**WORK TO COMPLETE**
Below are entries; output exactly the lines from the one with "[reddit] (61, 1778)" to the one with "[WhatsApp] (162, 1778)", both included, and nothing else.

**SUPPLIED RECORDS**
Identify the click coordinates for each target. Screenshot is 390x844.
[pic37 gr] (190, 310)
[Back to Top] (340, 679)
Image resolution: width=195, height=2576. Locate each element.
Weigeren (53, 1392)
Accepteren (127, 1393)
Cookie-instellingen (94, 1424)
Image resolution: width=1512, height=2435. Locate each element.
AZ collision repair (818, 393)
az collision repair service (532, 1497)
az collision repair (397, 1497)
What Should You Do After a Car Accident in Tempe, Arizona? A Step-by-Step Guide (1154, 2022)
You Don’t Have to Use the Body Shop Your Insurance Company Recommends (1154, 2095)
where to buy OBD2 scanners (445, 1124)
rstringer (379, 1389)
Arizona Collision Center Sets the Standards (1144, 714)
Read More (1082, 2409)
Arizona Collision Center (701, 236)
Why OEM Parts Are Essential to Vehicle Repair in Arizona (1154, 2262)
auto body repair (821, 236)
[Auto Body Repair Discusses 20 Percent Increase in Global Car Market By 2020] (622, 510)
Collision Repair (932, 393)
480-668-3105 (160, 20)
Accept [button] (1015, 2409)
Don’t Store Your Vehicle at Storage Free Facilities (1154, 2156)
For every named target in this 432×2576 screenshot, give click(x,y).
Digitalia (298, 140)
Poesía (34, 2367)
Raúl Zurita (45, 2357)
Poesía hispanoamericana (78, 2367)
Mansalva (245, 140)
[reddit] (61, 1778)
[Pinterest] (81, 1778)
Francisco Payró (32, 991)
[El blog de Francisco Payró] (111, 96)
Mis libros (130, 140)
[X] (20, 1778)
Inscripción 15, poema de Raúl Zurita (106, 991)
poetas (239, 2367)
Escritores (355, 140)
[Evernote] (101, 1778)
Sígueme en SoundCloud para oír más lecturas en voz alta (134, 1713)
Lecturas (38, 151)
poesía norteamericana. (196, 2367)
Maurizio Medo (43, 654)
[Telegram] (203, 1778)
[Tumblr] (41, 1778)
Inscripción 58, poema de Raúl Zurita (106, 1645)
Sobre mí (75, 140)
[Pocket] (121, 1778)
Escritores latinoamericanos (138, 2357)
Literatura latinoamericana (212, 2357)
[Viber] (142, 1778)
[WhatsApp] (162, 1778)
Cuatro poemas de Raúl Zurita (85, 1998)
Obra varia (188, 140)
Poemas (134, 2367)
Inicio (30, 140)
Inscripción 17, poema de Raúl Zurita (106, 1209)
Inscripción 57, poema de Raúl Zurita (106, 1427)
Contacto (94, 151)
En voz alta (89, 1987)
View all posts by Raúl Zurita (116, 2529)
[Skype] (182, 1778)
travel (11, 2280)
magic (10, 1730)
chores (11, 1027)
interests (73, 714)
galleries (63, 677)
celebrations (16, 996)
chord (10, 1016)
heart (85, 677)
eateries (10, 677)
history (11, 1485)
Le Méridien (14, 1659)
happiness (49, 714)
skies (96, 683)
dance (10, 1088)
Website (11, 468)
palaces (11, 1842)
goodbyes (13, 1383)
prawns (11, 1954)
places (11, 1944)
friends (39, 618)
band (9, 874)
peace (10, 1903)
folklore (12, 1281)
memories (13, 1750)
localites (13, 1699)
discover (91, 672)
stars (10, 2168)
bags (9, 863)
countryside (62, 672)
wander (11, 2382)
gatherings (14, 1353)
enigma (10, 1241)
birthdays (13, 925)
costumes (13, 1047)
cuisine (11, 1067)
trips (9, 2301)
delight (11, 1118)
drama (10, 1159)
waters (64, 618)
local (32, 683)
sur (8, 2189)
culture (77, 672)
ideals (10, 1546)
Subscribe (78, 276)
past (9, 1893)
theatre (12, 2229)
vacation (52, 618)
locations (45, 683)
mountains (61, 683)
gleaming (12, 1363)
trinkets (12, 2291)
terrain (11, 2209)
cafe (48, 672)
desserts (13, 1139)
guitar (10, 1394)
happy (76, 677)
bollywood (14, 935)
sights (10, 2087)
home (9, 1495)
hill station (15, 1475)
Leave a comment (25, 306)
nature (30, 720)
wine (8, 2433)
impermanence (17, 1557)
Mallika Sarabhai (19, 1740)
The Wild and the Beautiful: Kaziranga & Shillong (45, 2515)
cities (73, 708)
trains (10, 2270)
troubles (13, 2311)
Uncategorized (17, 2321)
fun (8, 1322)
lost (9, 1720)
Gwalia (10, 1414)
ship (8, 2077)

**WRITTEN RESPONSE**
[reddit] (61, 1778)
[Pinterest] (81, 1778)
Francisco Payró (32, 991)
[El blog de Francisco Payró] (111, 96)
Mis libros (130, 140)
[X] (20, 1778)
Inscripción 15, poema de Raúl Zurita (106, 991)
poetas (239, 2367)
Escritores (355, 140)
[Evernote] (101, 1778)
Sígueme en SoundCloud para oír más lecturas en voz alta (134, 1713)
Lecturas (38, 151)
poesía norteamericana. (196, 2367)
Maurizio Medo (43, 654)
[Telegram] (203, 1778)
[Tumblr] (41, 1778)
Inscripción 58, poema de Raúl Zurita (106, 1645)
Sobre mí (75, 140)
[Pocket] (121, 1778)
Escritores latinoamericanos (138, 2357)
Literatura latinoamericana (212, 2357)
[Viber] (142, 1778)
[WhatsApp] (162, 1778)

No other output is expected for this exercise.